Every entry, from the first line to the last, should be output exactly.

───── GIVEN ENTRIES ─────

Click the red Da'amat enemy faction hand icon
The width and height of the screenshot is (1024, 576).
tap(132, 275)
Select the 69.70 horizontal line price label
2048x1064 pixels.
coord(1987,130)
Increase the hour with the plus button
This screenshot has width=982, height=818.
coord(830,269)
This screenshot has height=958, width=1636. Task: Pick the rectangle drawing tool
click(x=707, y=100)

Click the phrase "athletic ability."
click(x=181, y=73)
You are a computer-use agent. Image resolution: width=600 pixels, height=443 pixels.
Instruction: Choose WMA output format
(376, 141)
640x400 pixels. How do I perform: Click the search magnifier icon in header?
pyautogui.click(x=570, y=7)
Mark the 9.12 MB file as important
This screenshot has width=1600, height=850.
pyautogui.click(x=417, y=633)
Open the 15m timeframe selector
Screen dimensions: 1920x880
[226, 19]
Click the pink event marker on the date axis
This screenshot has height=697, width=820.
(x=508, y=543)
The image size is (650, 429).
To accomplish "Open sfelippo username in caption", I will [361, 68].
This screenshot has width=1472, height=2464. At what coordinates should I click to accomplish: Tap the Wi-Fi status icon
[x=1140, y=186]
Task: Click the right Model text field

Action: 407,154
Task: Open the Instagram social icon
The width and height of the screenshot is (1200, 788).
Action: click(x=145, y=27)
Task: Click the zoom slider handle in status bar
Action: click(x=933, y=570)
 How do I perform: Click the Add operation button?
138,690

─────

**SOLUTION FOR THIS TASK:**
Click the red Da'amat enemy faction hand icon
The width and height of the screenshot is (1024, 576).
tap(132, 275)
Select the 69.70 horizontal line price label
2048x1064 pixels.
coord(1987,130)
Increase the hour with the plus button
This screenshot has width=982, height=818.
coord(830,269)
This screenshot has height=958, width=1636. Task: Pick the rectangle drawing tool
click(x=707, y=100)

Click the phrase "athletic ability."
click(x=181, y=73)
You are a computer-use agent. Image resolution: width=600 pixels, height=443 pixels.
Instruction: Choose WMA output format
(376, 141)
640x400 pixels. How do I perform: Click the search magnifier icon in header?
pyautogui.click(x=570, y=7)
Mark the 9.12 MB file as important
This screenshot has width=1600, height=850.
pyautogui.click(x=417, y=633)
Open the 15m timeframe selector
Screen dimensions: 1920x880
[226, 19]
Click the pink event marker on the date axis
This screenshot has height=697, width=820.
(x=508, y=543)
The image size is (650, 429).
To accomplish "Open sfelippo username in caption", I will [361, 68].
This screenshot has width=1472, height=2464. At what coordinates should I click to accomplish: Tap the Wi-Fi status icon
[x=1140, y=186]
Task: Click the right Model text field

Action: 407,154
Task: Open the Instagram social icon
The width and height of the screenshot is (1200, 788).
Action: click(x=145, y=27)
Task: Click the zoom slider handle in status bar
Action: click(x=933, y=570)
 How do I perform: Click the Add operation button?
138,690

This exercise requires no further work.